(Your tasks)
A - Using the passage on the reception of Chillar Party, answer the following:
(i) What rating did Taran Adarsh give the film?
(ii) Which publication did Nikhat Kazmi write for?
(iii) Which 2011 award did the film win in the children's film category?
B - Transcribe the passage on the reception of Chillar Party from "Nikhat Kazmi of" to "Best Screenplay (Original).".
C - List every individual critic named in the passage on the reception of Chillar Party who rated the film 3 out of 5 stars.

Start of Passage for review

Chillar Party received mostly positive reviews from critics. Taran Adarsh of Bollywood Hungama gave it 3.5 out of 5 stars and said – "On the whole, Chillar Party is not just for kids, but for grownups as well. A story of grit and determination, it works not just as an entertainer, but also advocates a message rather strongly. A film that deserves to be tax-exempted so that it reaches out to a wider audience. A small film with a gigantic spirit... Encourage this one!" Saibal Chatterjee of NDTV rated it with 3 out of 5 stars and said – "Through the entire first half, the writer-director duo holds the proceedings at a level that is completely in sync with the unpretentious spirit of the film. In the run-up to the climax, however, the film comes precariously close to tying itself up in knots as the child-like aura it builds up begins to teeter on the edge of childishness. Mercifully, it stays on its feet and doesn't topple over. For that alone the film deserves at least three stars." Zee News gave the film 4 stars and wrote, "Chiller Party may be a small film. But as cinema goes, in its adroitness, it is much more mature than 99 percent of the films ever made in India. And that, you`ll reckon, is no `small` achievement." Sonia Chopra of Sify awarded it 4 stars saying, "Storytelling by co-directors-writers-lyricists Vikas Bahl and Nitesh Tiwari is first-rate. They make you deeply connect with the characters". Shivesh Kumar of IndiaWeekly awarded the movie 3 out of 5 stars. Preeti Arora of Rediff gave it 3 out of 5 stars and wrote – "Chillar Party is an enjoyable film with plenty of laughs. Do watch this, unless of course you hate kids." Vandana Krishnan from Behindwoods gave the film 3 out of 5 stars describing the film as "fun filled one that is sure to leave you with a smile and moist eyes. Humor, emotions, and 'dog is man's best friend' entertainment and values- You can't ask for more." Oneindia.in gave 3 stars while commenting "On the whole, Chillar Party is not just for kids, but grownups also will enjoy the film equally. A story of great determination presented in an entertaining way is what makes Chillar Party a good watch.

Nikhat Kazmi of Times of India gave Chillar Party 2 out of 5 stars and said – "Filmmakers need to realize Indian teens are extremely smart and are fed on a regular diet of Cartoon Network and roller-coaster Hollywood kiddie's flicks. You got to have a story, adventure drama and pace." Soumil Shukla of FilmiTadka rated it with 2.5 out of five stars and wrote in his review – "despite its shortcomings, Chillar Party succeeds in overcoming a lot of deformations forced by the ‘formula’ philosophy on this genre of films. If not for anything else, watch it to enjoy the delightful performances from the young actors who are the real heroes of this film."

===Accolades===
Chillar Party won the 2011 National Film Award for Best Children's Film. Along with this, it also won 2011 National Film Award for Best Child Artist and Best Screenplay (Original).

End of Passage for review
Start of Dataset entries

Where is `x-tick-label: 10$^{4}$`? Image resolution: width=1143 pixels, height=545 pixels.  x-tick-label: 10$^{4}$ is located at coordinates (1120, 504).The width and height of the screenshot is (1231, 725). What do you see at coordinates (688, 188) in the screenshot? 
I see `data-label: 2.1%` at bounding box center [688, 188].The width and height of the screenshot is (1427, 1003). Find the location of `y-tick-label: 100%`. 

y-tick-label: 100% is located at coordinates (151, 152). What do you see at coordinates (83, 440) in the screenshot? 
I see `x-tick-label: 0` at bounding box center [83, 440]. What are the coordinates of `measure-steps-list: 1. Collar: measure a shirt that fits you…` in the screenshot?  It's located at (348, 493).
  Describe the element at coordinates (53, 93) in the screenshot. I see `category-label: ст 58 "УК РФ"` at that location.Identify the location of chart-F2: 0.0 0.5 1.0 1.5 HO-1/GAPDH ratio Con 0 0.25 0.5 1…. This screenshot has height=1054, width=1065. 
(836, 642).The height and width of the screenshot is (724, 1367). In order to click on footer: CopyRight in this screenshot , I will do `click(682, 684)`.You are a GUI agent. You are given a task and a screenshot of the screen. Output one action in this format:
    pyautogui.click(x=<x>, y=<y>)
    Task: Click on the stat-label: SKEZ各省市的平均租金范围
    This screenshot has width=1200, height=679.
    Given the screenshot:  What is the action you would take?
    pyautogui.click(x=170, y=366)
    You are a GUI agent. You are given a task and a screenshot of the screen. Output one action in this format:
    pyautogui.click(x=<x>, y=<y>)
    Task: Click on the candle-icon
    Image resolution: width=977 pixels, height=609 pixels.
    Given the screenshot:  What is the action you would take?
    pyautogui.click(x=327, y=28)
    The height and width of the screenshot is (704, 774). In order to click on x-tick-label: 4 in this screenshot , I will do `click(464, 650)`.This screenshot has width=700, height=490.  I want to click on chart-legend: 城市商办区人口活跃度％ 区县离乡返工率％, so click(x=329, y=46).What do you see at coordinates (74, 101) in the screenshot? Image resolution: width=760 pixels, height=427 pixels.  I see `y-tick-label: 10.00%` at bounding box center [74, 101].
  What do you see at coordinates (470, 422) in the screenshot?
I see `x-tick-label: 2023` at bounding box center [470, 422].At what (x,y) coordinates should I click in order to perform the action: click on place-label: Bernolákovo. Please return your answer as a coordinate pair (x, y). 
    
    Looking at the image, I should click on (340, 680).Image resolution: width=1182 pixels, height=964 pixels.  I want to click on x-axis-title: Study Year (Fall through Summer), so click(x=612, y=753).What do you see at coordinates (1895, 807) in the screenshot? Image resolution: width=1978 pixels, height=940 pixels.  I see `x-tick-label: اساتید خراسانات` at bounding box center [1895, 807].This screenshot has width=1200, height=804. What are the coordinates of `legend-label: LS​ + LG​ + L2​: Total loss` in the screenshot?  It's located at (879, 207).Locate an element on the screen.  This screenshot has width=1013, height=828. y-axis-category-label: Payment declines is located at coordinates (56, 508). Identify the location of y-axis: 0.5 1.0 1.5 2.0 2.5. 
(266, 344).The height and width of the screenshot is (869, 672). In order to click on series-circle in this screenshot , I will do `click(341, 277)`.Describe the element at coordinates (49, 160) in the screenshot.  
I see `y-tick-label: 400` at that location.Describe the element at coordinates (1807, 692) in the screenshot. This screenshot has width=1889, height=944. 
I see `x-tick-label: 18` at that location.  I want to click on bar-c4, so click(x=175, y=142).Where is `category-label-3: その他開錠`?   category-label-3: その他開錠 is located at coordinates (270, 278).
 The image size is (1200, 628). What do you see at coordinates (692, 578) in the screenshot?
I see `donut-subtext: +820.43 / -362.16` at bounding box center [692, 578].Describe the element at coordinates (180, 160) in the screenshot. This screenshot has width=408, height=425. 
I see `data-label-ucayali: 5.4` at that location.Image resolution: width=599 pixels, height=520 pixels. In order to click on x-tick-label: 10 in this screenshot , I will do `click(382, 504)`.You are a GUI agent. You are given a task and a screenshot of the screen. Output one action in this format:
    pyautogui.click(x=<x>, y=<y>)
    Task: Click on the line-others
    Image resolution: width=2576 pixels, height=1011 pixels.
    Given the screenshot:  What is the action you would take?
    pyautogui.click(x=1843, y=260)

End of Dataset entries

(Problem solutions)
A -
(i) 3.5 out of 5 stars
(ii) Times of India
(iii) The National Film Award for Best Children's Film

B -
Nikhat Kazmi of Times of India gave Chillar Party 2 out of 5 stars and said – "Filmmakers need to realize Indian teens are extremely smart and are fed on a regular diet of Cartoon Network and roller-coaster Hollywood kiddie's flicks. You got to have a story, adventure drama and pace." Soumil Shukla of FilmiTadka rated it with 2.5 out of five stars and wrote in his review – "despite its shortcomings, Chillar Party succeeds in overcoming a lot of deformations forced by the ‘formula’ philosophy on this genre of films. If not for anything else, watch it to enjoy the delightful performances from the young actors who are the real heroes of this film."

===Accolades===
Chillar Party won the 2011 National Film Award for Best Children's Film. Along with this, it also won 2011 National Film Award for Best Child Artist and Best Screenplay (Original).

C -
Saibal Chatterjee
Shivesh Kumar
Preeti Arora
Vandana Krishnan